* **The data**:
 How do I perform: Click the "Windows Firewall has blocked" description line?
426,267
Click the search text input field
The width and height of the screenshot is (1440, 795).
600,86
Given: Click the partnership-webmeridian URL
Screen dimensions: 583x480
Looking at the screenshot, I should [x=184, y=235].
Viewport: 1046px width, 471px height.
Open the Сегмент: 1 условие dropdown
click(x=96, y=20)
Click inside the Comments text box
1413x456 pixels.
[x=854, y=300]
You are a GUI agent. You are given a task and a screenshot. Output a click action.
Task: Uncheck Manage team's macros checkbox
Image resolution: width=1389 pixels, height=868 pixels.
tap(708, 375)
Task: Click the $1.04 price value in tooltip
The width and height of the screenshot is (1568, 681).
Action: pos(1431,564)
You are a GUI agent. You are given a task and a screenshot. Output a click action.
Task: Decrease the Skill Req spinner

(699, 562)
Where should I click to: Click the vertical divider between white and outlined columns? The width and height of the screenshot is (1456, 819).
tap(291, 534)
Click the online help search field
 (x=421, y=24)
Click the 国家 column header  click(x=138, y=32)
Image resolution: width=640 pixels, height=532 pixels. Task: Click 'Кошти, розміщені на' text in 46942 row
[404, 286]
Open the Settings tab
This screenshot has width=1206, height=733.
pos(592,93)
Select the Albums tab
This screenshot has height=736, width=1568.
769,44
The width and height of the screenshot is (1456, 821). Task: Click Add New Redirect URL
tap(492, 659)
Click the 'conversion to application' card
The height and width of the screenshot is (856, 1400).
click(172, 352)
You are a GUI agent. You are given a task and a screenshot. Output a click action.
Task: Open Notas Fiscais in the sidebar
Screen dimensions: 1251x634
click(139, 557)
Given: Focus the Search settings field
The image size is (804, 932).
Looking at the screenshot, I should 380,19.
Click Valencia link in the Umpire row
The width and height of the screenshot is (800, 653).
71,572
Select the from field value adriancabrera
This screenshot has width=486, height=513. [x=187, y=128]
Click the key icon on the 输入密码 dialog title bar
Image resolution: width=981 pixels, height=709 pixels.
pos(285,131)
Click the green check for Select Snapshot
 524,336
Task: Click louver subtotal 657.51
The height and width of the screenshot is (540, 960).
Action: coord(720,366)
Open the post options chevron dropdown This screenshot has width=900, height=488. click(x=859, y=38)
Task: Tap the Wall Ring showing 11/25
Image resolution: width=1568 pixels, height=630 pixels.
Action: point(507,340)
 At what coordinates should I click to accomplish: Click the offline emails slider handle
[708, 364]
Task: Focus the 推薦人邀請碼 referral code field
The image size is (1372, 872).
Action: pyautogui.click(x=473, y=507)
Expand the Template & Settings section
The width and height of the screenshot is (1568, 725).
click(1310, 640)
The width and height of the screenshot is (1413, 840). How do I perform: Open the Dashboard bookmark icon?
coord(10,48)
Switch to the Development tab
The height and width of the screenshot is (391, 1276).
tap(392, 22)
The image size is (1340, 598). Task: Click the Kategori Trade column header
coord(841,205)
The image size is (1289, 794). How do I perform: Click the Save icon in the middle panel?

* **The problem**: Each line from the top of the data, up to and including the line that contains "Task: Click the $1.04 price value in tooltip", should be set down exactly.

* **Result of the task**:
 How do I perform: Click the "Windows Firewall has blocked" description line?
426,267
Click the search text input field
The width and height of the screenshot is (1440, 795).
600,86
Given: Click the partnership-webmeridian URL
Screen dimensions: 583x480
Looking at the screenshot, I should [x=184, y=235].
Viewport: 1046px width, 471px height.
Open the Сегмент: 1 условие dropdown
click(x=96, y=20)
Click inside the Comments text box
1413x456 pixels.
[x=854, y=300]
You are a GUI agent. You are given a task and a screenshot. Output a click action.
Task: Uncheck Manage team's macros checkbox
Image resolution: width=1389 pixels, height=868 pixels.
tap(708, 375)
Task: Click the $1.04 price value in tooltip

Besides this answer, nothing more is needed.